>>>>>

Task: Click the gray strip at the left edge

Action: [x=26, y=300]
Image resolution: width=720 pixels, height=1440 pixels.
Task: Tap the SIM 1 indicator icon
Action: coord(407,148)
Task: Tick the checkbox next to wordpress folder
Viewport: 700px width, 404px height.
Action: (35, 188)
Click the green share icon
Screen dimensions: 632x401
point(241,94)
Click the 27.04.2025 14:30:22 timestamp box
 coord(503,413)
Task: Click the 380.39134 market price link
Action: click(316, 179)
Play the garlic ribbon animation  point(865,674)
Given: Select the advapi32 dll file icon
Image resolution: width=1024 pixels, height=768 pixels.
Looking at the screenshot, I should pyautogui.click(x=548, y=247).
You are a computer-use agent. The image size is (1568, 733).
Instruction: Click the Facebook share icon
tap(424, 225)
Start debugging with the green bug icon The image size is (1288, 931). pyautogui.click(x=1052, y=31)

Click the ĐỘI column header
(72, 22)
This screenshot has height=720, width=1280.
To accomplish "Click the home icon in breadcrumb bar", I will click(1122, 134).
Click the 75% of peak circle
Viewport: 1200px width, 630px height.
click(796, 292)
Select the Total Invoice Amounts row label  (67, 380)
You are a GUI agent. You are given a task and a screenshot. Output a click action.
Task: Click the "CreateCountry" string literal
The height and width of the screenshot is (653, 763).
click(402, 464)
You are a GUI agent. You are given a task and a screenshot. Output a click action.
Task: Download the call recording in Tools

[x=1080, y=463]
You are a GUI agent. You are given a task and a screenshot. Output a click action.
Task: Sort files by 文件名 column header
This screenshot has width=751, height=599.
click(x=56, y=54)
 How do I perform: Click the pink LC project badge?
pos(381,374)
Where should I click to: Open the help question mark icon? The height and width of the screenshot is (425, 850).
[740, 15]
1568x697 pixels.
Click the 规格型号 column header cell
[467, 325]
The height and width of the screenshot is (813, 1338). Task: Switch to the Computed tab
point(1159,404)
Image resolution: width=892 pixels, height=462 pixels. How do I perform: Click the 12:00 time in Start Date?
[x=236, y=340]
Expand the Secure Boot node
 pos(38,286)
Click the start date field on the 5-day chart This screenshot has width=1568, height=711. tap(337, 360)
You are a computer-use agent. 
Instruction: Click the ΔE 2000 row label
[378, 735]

<<<<<

(WHAT TO WORK ON) Restate, word for word and with nothing added, the lines from the beginning of the records above through the line that contains "Click the 75% of peak circle".

(ANSWER SPACE)
Task: Click the gray strip at the left edge

Action: [x=26, y=300]
Image resolution: width=720 pixels, height=1440 pixels.
Task: Tap the SIM 1 indicator icon
Action: coord(407,148)
Task: Tick the checkbox next to wordpress folder
Viewport: 700px width, 404px height.
Action: (35, 188)
Click the green share icon
Screen dimensions: 632x401
point(241,94)
Click the 27.04.2025 14:30:22 timestamp box
 coord(503,413)
Task: Click the 380.39134 market price link
Action: click(316, 179)
Play the garlic ribbon animation  point(865,674)
Given: Select the advapi32 dll file icon
Image resolution: width=1024 pixels, height=768 pixels.
Looking at the screenshot, I should pyautogui.click(x=548, y=247).
You are a computer-use agent. The image size is (1568, 733).
Instruction: Click the Facebook share icon
tap(424, 225)
Start debugging with the green bug icon The image size is (1288, 931). pyautogui.click(x=1052, y=31)

Click the ĐỘI column header
(72, 22)
This screenshot has height=720, width=1280.
To accomplish "Click the home icon in breadcrumb bar", I will click(1122, 134).
Click the 75% of peak circle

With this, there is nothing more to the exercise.